## Saved entries
================================

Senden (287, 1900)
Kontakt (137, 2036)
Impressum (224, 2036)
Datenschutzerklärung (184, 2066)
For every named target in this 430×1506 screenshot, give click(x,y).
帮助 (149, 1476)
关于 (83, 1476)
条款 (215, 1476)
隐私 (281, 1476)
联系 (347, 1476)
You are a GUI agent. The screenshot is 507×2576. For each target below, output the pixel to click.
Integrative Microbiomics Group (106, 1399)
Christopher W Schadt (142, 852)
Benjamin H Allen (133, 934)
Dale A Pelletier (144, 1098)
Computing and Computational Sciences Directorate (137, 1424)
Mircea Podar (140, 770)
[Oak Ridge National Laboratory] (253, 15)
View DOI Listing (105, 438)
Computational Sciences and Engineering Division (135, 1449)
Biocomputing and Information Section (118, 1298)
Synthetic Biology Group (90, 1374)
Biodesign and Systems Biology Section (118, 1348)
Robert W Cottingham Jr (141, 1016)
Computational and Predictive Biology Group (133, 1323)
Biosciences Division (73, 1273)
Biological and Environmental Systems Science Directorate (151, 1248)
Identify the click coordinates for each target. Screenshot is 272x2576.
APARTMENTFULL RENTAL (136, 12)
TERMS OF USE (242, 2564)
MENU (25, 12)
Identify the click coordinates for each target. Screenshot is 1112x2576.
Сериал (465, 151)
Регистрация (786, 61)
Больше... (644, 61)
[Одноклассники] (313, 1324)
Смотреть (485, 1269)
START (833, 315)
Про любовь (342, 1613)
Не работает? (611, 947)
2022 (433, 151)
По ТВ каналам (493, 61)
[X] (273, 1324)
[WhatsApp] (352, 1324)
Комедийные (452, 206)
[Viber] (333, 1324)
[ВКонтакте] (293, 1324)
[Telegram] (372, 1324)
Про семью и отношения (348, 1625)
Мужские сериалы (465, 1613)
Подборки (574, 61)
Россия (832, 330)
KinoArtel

================================

## Try it
Write out word for word every line from the one containing "[WhatsApp] (352, 1324)" through the last line of the data, and no other line.

## Output of the exercise
[WhatsApp] (352, 1324)
Комедийные (452, 206)
[Viber] (333, 1324)
[ВКонтакте] (293, 1324)
[Telegram] (372, 1324)
Про семью и отношения (348, 1625)
Мужские сериалы (465, 1613)
Подборки (574, 61)
Россия (832, 330)
KinoArtel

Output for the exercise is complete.